▶

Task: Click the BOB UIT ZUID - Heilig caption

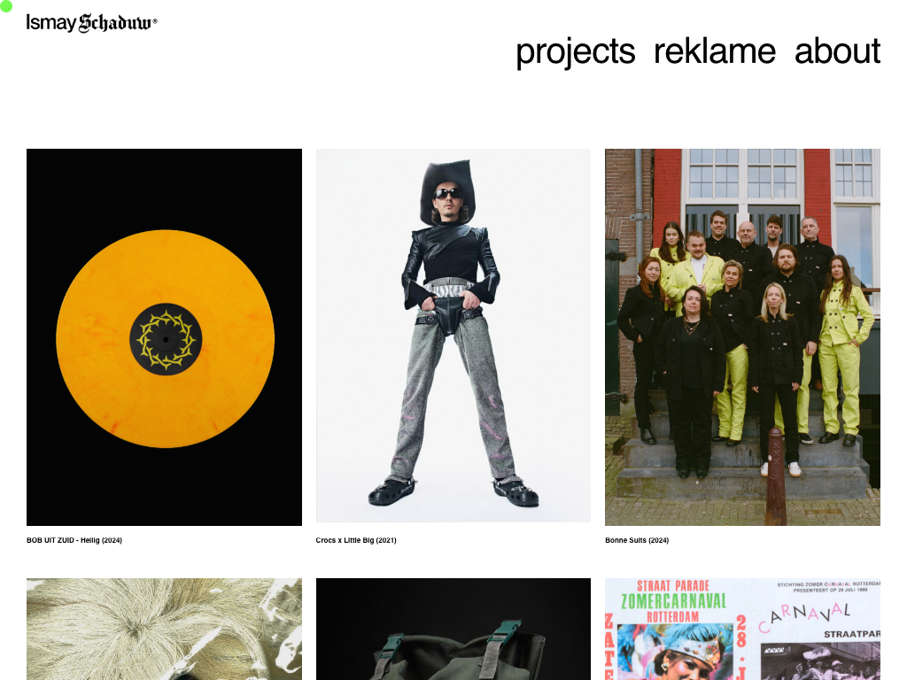Action: pos(74,540)
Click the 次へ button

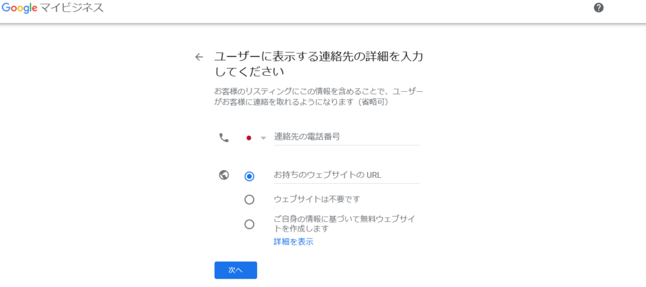(x=236, y=270)
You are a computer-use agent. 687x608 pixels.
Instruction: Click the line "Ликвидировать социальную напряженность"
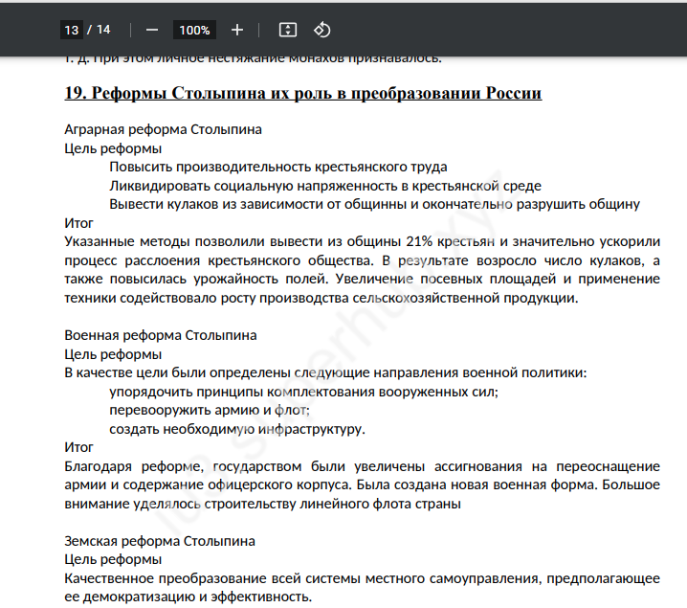pos(325,186)
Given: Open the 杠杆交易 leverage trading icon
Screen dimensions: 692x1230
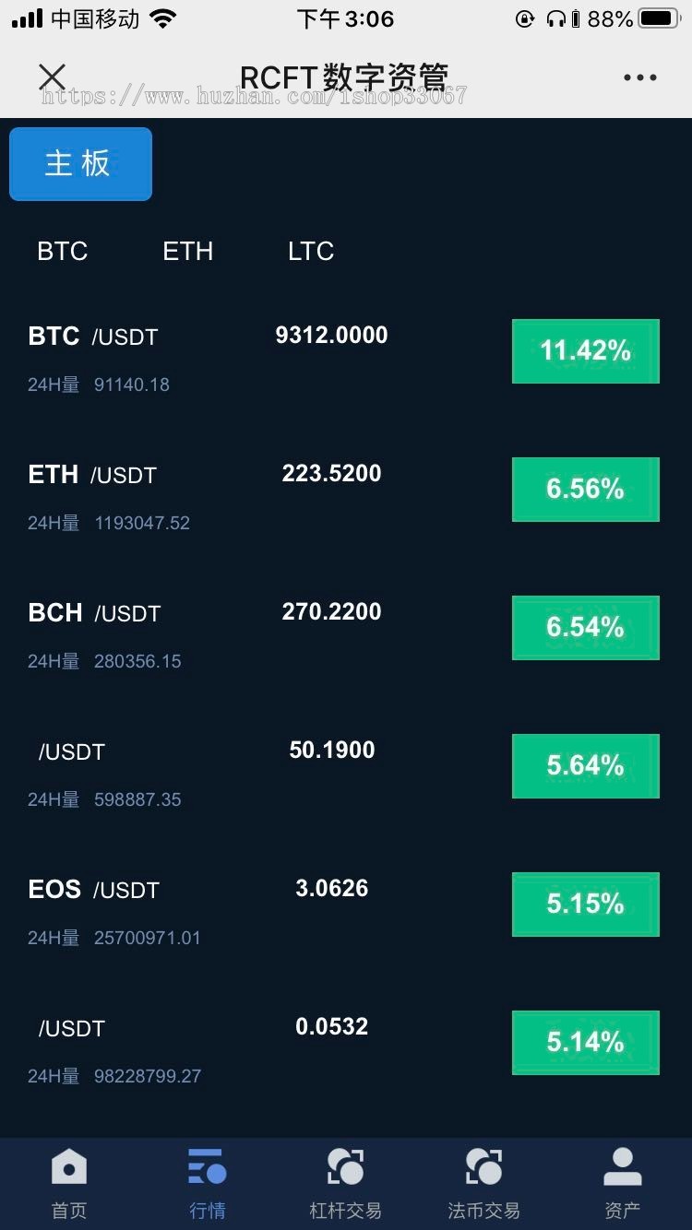Looking at the screenshot, I should [x=345, y=1167].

◀

Exercise goal: Set down the data above verbatim, omitting every image.

Your response:
Task: Click the BOB UIT ZUID - Heilig caption

Action: pos(74,540)
Click the 次へ button

(x=236, y=270)
You are a computer-use agent. 687x608 pixels.
Instruction: Click the line "Ликвидировать социальную напряженность"
pos(325,186)
Given: Open the 杠杆交易 leverage trading icon
Screen dimensions: 692x1230
Looking at the screenshot, I should [x=345, y=1167].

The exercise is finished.